Littleton Family Advocates for Rare Disease Treatment Amidst Hope and Concern

The Lockard family from Littleton is grappling with the challenges of their children’s neurodegenerative condition, SPG 50, which hinders developmental milestones. Rebekah Lockard reflects on the early signs of the disease in her daughter Naomi, expressing the emotional toll of potentially losing a child to such a condition. The family’s journey took a hopeful turn when their son Jack participated in a clinical trial for a gene therapy treatment, developed by another parent facing similar challenges. On December 6, Jack received the experimental drug, leading to immediate improvements in his behavior and cognitive abilities. Rebekah noted that while Jack is still slightly behind his peers, he is making progress and not regressing further.
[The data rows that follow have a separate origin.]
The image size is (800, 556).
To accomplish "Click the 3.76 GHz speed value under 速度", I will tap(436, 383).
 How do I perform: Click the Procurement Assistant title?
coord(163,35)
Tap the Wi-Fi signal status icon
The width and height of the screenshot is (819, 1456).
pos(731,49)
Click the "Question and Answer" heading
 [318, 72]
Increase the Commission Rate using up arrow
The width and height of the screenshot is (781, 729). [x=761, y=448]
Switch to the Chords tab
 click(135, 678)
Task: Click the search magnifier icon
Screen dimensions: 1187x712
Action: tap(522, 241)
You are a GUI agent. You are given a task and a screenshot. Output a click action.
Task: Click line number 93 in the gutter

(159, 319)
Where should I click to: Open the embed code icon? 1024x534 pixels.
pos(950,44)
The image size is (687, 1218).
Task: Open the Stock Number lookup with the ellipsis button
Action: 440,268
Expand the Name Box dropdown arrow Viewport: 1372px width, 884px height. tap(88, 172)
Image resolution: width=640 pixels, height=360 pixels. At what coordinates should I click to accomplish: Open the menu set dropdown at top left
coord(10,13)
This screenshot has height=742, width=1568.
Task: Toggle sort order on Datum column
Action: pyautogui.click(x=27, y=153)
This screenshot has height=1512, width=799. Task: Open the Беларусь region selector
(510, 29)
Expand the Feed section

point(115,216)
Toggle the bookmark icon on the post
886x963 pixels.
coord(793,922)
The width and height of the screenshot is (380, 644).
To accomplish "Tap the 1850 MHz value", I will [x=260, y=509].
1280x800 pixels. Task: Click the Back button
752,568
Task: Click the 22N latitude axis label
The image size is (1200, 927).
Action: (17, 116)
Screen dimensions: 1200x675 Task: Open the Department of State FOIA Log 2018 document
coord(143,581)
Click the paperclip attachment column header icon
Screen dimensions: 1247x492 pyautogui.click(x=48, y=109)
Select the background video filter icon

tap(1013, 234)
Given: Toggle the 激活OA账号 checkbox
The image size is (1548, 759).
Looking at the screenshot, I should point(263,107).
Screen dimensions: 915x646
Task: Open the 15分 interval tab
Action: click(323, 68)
This newfound hope, however, is tempered by concern for Naomi, who may not have access to the same treatment due to funding limitations for the clinical trial. Rebekah emphasizes the urgent need for financial support to continue the trial and ensure that children like Naomi can receive the necessary treatment. She advocates for increased awareness and funding for rare diseases, stressing the importance of allowing affected children to live pain-free and enjoy life. The Lockards remain committed to fighting for access to treatment, hoping to shine a light on the broader issues surrounding rare disease research and funding.